**EXERCISE DESCRIPTION**.
Output should begin at the line holding "Screen dimensions: 960x431" and end at the last line of the entries; print those lines verbatim and no others.

Segment Start: EXERCISE MATERIAL

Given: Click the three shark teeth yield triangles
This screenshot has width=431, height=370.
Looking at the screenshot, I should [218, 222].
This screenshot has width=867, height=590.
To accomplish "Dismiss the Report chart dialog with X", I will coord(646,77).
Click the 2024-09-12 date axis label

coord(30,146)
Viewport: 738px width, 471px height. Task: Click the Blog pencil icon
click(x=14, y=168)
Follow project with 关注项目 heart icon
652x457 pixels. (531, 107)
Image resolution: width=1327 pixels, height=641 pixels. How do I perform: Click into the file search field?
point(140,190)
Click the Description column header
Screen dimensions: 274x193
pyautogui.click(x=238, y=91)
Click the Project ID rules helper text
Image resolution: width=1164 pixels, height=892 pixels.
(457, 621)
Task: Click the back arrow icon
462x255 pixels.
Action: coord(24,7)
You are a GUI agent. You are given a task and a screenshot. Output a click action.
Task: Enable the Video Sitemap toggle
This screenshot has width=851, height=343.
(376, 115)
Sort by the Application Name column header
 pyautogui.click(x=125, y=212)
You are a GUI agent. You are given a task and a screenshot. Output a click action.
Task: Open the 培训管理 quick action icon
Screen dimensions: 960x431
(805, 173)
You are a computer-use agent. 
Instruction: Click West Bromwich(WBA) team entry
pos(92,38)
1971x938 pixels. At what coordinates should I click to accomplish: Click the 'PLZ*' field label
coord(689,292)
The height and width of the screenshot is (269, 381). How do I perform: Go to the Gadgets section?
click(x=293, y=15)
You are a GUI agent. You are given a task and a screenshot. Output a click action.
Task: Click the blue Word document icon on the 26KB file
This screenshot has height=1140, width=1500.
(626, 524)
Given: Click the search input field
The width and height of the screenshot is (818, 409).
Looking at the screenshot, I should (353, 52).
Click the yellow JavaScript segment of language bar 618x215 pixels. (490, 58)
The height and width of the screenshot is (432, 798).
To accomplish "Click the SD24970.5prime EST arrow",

Segment End: EXERCISE MATERIAL

**SOLUTION BELOW**.
Screen dimensions: 960x431
(805, 173)
You are a computer-use agent. 
Instruction: Click West Bromwich(WBA) team entry
pos(92,38)
1971x938 pixels. At what coordinates should I click to accomplish: Click the 'PLZ*' field label
coord(689,292)
The height and width of the screenshot is (269, 381). How do I perform: Go to the Gadgets section?
click(x=293, y=15)
You are a GUI agent. You are given a task and a screenshot. Output a click action.
Task: Click the blue Word document icon on the 26KB file
This screenshot has height=1140, width=1500.
(626, 524)
Given: Click the search input field
The width and height of the screenshot is (818, 409).
Looking at the screenshot, I should (353, 52).
Click the yellow JavaScript segment of language bar 618x215 pixels. (490, 58)
The height and width of the screenshot is (432, 798).
To accomplish "Click the SD24970.5prime EST arrow",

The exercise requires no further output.